Tougher sentences for animal abusers a step closer

A new bill proposing tougher sentences for animal abusers is to start its journey through parliament today (Wednesday).

Environmental secretary Michael Gove has announced the Animal Welfare (Sentencing) Bill, which increases the maximum prison sentence for abusers from six months to five years.

The proposals were first announced as part of a draft Animal Welfare (Sentencing and Recognition of Sentience) Bill, which also included plans to “ensure animal sentience is reflected in domestic law when we leave the EU”.

But following feedback, while work on sentience was to continue, the government made sentencing the subject of a separate bill. In a public consultation, more than 70% of respondents backed tougher sentences.

“There is no place in this country for animal cruelty,” said environment secretary Michael Gove.

“That is why I want to make sure that those who abuse animals are met with the full force of the law.

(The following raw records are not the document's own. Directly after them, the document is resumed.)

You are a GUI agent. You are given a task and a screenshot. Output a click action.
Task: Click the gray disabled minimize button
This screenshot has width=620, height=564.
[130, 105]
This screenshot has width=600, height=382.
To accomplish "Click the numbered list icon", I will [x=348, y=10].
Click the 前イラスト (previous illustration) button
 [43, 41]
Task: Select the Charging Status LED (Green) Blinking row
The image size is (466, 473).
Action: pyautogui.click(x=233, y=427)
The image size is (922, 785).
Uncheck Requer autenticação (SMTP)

Our new bill sends a clear message that this behaviour will not be tolerated, with the maximum five-year sentence one of the toughest punishments in Europe.

“I am committed to making our country the best place in the world for the care and protection of animals.”

There have also been a number of cases in the last few years in which courts have said they would have handed down longer sentences to abusers, had they been available.

“These increased maximum sentences will act as a serious deterrent against cruelty and neglect in the future,” said animal welfare minister David Rutley.

“This step builds on recent positive action we have taken to protect animals.”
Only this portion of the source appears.